Bruno Sanfilippo's delicate touch has produced some of the most poetic, sophisticated old-school ambient of the 2000's and beyond. He shows an exceptional talent with reverb effects; it would be easy to place his delicate pieces against a large reverberant backdrop and lose all definition. Yet Sanfilippo does the opposite, preserving the exquisite detail of his sound paintings.
country of origin:
Cinematic, neoclassical, ambient, solo piano, environmental, impressionist, sacred choral
90's - 10's
- Visualia (2003, Neuronium Records)
- Ad Libitum (2004, AD21 Music)
- InTRO (2006, AD21 Music)
- Piano Textures (2007, AD21 Music)
- Piano Textures 2 (2009, AD21 Music)
- Auralspace (2009, AD21 Music)
- Subliminal Pulse (2011, Spotted Peccary)
- Piano Textures 3 (2012, AD21 Music)
Reviewed by Mike G
Born in Argentina and based in Spain, Bruno Sanfilippo's delicate touch has produced some of the most poetic, sophisticated old-school ambient of the 2000's and beyond. Surprisingly the first phase of his recording career offers few hints at the depths he would reveal later on. The quasi-orchestral new age pop and soundtrack music of his early albums from the 90's are an undistinguished, pretty and occasionally bombastic. After those, however, Sanfilippo's solo albums suddenly become much more interesting.
Visualia (2003) finds him revelling in the classical minimalist ideas of repetition and slow development. Each track is an interpretation of fractal art pictures by the American artist Janet Parke. The haunting, impresionalist ambient pieces are still tonal, even melodic - as is his previous work - but they mostly leave behind traditional musical structures and make do with simpler, much sparser elements including ghostly vocal phrasings and deep drones. Visuala is the sound of an artist who has found his voice, and given the composer's track record up this point it's a strikingly mature piece of work.
Ad Libitum (2004) and InTRO (2006) are ravishing and wide-ranging ambient and downtempo excursions. Piano, violin/cello, vocal textures and snaking, shimmering synths all take turns at defining the compositions. The composer shows an exceptional talent with reverb effects; it would be easy to place such delicate pieces against a large reverberant backdrop and lose all definition. Yet Sanfilippo does the opposite, preserving the exquisite detail of his sound paintings.
The three volumes of Piano Textures (2007, 2009, 2012) are fine, often deeply haunting ambient works, suggesting Harold Budd and Tim Story at their peak and yet with enough originality to avoid any obvious imitation. It's not all solo piano; on some tracks he ads organ, cello or violins, conjuring a kind of trippy neoclassical chamber music with a cosmic, melancholy undertow. Again, Sanfilippo's use of reverb and electronic washes on this albums is remarkable, creating an enveloping sound without losing the intimate details.

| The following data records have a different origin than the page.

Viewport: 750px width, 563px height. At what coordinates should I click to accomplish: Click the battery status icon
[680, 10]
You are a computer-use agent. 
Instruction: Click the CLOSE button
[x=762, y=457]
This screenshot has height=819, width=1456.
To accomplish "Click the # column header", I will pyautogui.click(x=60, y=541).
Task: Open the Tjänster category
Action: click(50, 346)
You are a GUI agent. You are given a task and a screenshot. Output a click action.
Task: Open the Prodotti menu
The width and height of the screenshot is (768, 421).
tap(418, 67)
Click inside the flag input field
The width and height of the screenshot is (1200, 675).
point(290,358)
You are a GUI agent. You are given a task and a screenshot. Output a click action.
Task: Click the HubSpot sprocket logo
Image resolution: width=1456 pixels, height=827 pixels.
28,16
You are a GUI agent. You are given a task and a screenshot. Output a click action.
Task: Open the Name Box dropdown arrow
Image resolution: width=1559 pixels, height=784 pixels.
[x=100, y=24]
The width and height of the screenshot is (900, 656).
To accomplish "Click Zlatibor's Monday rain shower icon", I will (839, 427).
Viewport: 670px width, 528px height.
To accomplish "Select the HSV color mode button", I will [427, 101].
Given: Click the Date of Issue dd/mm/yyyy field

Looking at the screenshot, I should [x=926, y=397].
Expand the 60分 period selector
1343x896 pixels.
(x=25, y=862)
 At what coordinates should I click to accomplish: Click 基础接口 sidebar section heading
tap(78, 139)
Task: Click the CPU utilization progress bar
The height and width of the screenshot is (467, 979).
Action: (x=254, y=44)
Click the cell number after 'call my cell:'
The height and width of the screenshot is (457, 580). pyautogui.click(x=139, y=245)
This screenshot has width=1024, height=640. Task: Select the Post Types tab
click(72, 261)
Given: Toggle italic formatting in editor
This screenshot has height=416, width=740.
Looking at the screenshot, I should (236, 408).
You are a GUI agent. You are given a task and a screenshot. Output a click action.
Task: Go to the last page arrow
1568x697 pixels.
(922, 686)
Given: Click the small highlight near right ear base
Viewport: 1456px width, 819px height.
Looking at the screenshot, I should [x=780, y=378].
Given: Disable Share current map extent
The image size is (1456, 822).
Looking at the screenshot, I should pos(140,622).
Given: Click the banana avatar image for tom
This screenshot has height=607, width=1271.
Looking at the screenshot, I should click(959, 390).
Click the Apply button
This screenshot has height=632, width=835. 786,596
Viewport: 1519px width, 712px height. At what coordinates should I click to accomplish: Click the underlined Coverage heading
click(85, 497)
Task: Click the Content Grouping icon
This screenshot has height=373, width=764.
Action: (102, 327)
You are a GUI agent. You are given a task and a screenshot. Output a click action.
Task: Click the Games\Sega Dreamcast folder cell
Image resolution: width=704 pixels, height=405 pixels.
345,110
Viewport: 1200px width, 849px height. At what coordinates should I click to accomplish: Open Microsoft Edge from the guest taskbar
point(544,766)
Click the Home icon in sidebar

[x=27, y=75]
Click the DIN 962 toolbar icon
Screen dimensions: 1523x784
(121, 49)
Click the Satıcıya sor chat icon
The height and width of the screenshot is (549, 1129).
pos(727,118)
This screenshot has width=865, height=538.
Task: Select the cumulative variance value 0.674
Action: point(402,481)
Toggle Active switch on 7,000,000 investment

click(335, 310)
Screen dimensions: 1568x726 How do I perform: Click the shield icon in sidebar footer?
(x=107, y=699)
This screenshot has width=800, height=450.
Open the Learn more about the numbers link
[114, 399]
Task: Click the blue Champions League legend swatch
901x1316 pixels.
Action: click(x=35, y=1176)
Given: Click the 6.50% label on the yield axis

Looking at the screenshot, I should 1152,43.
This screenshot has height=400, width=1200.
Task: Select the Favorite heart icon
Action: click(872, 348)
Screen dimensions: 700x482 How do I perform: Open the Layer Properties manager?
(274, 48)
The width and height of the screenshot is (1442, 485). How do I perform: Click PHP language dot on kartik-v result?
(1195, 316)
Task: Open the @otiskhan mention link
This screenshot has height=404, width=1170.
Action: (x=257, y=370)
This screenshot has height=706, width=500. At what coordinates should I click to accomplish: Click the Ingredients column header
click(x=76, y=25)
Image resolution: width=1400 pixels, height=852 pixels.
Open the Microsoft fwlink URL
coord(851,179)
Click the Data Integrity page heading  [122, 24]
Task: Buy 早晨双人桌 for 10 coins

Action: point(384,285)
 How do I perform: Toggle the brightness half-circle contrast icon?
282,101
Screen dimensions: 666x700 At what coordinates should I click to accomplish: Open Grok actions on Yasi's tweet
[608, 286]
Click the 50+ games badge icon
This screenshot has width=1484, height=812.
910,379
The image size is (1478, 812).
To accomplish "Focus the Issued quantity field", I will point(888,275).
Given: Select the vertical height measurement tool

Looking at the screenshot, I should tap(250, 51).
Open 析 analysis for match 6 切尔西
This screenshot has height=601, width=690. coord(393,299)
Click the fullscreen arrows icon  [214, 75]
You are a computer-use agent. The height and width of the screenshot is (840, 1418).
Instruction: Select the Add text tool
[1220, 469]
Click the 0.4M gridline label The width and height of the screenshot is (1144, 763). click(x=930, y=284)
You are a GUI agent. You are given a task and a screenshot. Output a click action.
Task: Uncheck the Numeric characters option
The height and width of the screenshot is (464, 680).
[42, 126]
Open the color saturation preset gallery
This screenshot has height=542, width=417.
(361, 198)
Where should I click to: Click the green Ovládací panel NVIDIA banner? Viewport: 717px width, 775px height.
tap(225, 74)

On the disarming Auralspace (2009) slowly morphing synthesised drones take centre stage, more so than on any of his other solo releases. Each track is different from the last, suggesting a lot of work by the composer has gone into shaping is own sounds and avoiding synth presets altogether. Lots of little details orbit around and through the mix - a location sound here, a muted tribal pulse there. It's superior drone ambient and a striking listen for fans of the style.
From a refinement point of view, however, Subliminal Pulse (2011) is probably his masterpiece. Bearing a resemblance to Ad Libitum and inTRO, there are synths, violin, wordless choirs, ghostly strings and glacial chords. It's melodic without being obvious; droning yet with plenty of structure; minimal without being tuneless. The album reaches a climax of sorts with "Pulsem Sacrem", a ravishing choral chant. Again, there's surprising variety but as an album it's entirely cohesive. It's a stunning work - and a fine place to start for newcomers to Bruno Sanflippo's world.